EXERCISE DIRECTIONS:
Output every entry exactly as given.

SUPPLIED INFORMATION:
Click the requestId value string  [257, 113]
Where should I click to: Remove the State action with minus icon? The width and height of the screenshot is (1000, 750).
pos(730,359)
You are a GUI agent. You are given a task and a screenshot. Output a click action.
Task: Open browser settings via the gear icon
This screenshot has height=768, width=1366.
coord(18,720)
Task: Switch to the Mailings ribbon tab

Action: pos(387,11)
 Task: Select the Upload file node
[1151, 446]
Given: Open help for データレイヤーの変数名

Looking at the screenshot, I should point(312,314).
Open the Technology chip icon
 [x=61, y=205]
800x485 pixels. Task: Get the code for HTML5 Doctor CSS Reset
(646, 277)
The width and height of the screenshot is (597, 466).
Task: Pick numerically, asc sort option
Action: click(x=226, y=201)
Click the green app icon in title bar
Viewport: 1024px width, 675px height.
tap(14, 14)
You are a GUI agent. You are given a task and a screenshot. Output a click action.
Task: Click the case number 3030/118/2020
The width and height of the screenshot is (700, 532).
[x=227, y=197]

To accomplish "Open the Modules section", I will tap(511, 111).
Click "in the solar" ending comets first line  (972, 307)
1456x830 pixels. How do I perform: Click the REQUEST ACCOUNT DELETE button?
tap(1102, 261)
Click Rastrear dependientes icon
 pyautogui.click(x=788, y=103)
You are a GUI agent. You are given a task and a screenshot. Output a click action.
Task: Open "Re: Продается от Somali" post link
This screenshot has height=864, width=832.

TASK RESPONSE:
Click the requestId value string  [257, 113]
Where should I click to: Remove the State action with minus icon? The width and height of the screenshot is (1000, 750).
pos(730,359)
You are a GUI agent. You are given a task and a screenshot. Output a click action.
Task: Open browser settings via the gear icon
This screenshot has height=768, width=1366.
coord(18,720)
Task: Switch to the Mailings ribbon tab

Action: pos(387,11)
 Task: Select the Upload file node
[1151, 446]
Given: Open help for データレイヤーの変数名

Looking at the screenshot, I should point(312,314).
Open the Technology chip icon
 [x=61, y=205]
800x485 pixels. Task: Get the code for HTML5 Doctor CSS Reset
(646, 277)
The width and height of the screenshot is (597, 466).
Task: Pick numerically, asc sort option
Action: click(x=226, y=201)
Click the green app icon in title bar
Viewport: 1024px width, 675px height.
tap(14, 14)
You are a GUI agent. You are given a task and a screenshot. Output a click action.
Task: Click the case number 3030/118/2020
The width and height of the screenshot is (700, 532).
[x=227, y=197]

To accomplish "Open the Modules section", I will tap(511, 111).
Click "in the solar" ending comets first line  (972, 307)
1456x830 pixels. How do I perform: Click the REQUEST ACCOUNT DELETE button?
tap(1102, 261)
Click Rastrear dependientes icon
 pyautogui.click(x=788, y=103)
You are a GUI agent. You are given a task and a screenshot. Output a click action.
Task: Open "Re: Продается от Somali" post link
This screenshot has height=864, width=832.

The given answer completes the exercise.